ROW_NUMBER() assigns unique sequential numbers to rows, RANK() assigns the same rank to ties with gaps in sequence, and DENSE_RANK() assigns the same rank to ties without gaps. For example, ROW_NUMBER: 1,2,3,4; RANK: 1,2,2,4; DENSE_RANK: 1,2,2,3.
Running totals can be calculated using SUM as a window function with an ORDER BY clause: SUM(value) OVER (ORDER BY date). This creates a cumulative sum where each row contains the total of all previous rows plus the current row.
NULL values in window functions can be handled using IGNORE NULLS option with LAG/LEAD/FIRST_VALUE/LAST_VALUE, or by using COALESCE/ISNULL functions. The treatment of NULLs affects frame boundaries and calculation results.
Median can be calculated using PERCENTILE_CONT(0.5) OVER (PARTITION BY group) or by combining ROW_NUMBER with aggregation to find the middle value in ordered sets.

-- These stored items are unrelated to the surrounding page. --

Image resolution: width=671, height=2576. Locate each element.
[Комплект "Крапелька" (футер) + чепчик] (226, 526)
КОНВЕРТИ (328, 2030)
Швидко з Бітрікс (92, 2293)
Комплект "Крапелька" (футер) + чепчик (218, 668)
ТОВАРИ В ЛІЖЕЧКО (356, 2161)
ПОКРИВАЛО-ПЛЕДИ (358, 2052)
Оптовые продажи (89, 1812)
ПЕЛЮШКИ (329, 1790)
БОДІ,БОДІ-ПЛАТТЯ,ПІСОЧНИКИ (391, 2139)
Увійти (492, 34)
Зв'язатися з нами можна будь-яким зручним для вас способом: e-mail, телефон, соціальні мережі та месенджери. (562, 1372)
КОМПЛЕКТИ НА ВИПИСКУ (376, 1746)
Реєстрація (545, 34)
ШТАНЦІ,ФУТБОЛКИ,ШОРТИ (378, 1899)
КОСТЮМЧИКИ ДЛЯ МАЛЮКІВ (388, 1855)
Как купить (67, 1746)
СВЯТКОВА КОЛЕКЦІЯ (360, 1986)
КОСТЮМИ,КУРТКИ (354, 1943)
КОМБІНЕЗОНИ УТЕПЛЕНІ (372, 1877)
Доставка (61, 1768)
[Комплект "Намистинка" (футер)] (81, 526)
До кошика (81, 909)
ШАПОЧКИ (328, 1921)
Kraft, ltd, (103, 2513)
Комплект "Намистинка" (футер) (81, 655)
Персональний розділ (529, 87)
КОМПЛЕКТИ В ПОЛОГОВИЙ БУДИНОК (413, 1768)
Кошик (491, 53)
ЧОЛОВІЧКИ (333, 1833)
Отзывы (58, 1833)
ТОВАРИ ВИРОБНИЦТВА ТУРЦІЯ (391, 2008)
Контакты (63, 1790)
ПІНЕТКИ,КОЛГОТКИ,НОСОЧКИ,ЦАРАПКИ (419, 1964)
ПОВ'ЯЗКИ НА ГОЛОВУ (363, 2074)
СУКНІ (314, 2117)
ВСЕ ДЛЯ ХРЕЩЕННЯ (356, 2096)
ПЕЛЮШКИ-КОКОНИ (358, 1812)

Gap analysis uses LAG/LEAD to compare consecutive values, identifying missing or irregular values in sequences. Common applications include finding missing sequence numbers or time gaps in event data.
Window function results can be stored in materialized views for performance, but this requires careful consideration of refresh strategies and storage requirements. Not all databases support window functions in materialized views.
Window functions in stored procedures require careful string construction for dynamic SQL, proper parameter handling, and consideration of performance impact. Error handling and SQL injection prevention are crucial.
FIRST_VALUE returns the first value in a window frame, and LAST_VALUE returns the last value. They're useful for comparing current rows with initial or final values in a group, like finding the first or last price in a time period.
Percentiles can be calculated using PERCENTILE_CONT or PERCENTILE_DISC functions with window specifications. PERCENTILE_CONT provides continuous interpolated values, while PERCENTILE_DISC returns actual values from the dataset.
NTILE divides ordered rows into a specified number of roughly equal groups (buckets). For example, NTILE(4) OVER (ORDER BY value) assigns numbers 1-4 to rows, creating quartiles. It's useful for creating equal-sized groupings of ordered data.
When ties occur in ORDER BY, window functions handle them based on their specific behavior. ROW_NUMBER assigns unique values arbitrarily, RANK and DENSE_RANK assign same values, and frame specifications may include or exclude tied rows.
Date/time windows can use RANGE with date intervals or ROWS with specific counts. Consider timezone handling, date arithmetic, and appropriate frame specifications for time-based analysis.
Window functions cannot be nested directly, cannot be used in WHERE clauses, and may have performance implications on large datasets. They're also not available in all SQL databases or versions.
Rolling calculations use window frames with fixed sizes (e.g., ROWS BETWEEN 6 PRECEDING AND CURRENT ROW) combined with aggregate functions. This enables calculations like moving averages, rolling sums, or sliding window analysis.